Issue with the really big alternators is that they are crazy expensive to get to canada...and the local ones that big are 4 digits.
I dont plan on a winch or any other large load, so im think a 140 amp from a 6 liter will be better than what i got....and not 4 digits to buy. I think there was a way to get a 6.4l one on there too.
It did output 14.2 once upon a time. It was getting lower in the last month so i did the battery cables as the one was clearly bad while probing around.
your Alt should put out 14.4v. Just get a bosch or oem alt. the stock alt is just fine. I believe they are 130ish A.
Having good AGM batteries is more important. If I can run a 4000+w stereo system on a Bosch alt and a set of the best AGM's; you will be perfectly fine.
as mentioned, you should check voltage at the ALT though
I dod check the alt voltage and it was the same as the system. Ill check again afterwork today.

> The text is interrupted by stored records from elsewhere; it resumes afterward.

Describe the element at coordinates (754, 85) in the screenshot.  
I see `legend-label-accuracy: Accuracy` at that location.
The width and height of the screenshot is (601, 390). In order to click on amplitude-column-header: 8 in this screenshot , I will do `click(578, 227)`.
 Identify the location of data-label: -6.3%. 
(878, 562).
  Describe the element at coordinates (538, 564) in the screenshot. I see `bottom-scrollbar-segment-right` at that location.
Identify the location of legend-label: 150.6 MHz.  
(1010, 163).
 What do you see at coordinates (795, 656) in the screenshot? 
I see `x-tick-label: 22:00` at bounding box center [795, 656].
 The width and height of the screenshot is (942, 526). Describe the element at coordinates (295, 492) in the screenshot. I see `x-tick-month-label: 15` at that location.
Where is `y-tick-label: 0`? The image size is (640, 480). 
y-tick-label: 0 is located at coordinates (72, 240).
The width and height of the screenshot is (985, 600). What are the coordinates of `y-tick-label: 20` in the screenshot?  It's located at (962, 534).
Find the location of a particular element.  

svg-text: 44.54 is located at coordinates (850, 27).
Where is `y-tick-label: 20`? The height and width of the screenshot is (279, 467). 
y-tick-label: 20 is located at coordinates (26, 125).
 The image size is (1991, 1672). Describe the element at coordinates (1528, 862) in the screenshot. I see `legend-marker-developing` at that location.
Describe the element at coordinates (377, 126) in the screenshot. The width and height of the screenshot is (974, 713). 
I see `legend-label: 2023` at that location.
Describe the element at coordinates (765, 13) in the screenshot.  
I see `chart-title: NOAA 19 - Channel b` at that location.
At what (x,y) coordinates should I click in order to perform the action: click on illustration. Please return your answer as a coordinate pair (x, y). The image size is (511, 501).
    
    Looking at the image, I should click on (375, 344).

Agm are too much $$$ in Canada. Cost of living here is something. I can get 3 reman alts locally for he price of 1 agm. Canada is silly for some items that way.
I will get the on board charger and rig up a on board timer. Good boxing day shopping. I want to get a diesel fired coolant heater too, though that might come later. Im going to be doing a coil swap soonish, so i wanna make sure i stay focused on that.
Alternator voltage at ther terminal is basicly the same as system voltag, a hundredth or so off. Tough to measure accurately as the voltage slowly rised. Around 12.5 or so driving. Idle is 11.8 now. There is a slow and steady decrease with idle voltage. I had to run into town with it after work so it got a decent drive today, about 20mi or so no reason i should be seeing a low voltage...
I replaced the alternator lug, lowered resistance a bit with the batteries fully disconnected.
Got the trickle xharge on it now to bring it back up.
Seems like all roads piont to the alt.
Going down the highway
Start up after the alternator lug change. Alternator voltage basic the same. The truck is in high idle
EDIT: Alternator was quite a bit hotter than the bracket after the 20mi drive. Almost too hot to touch.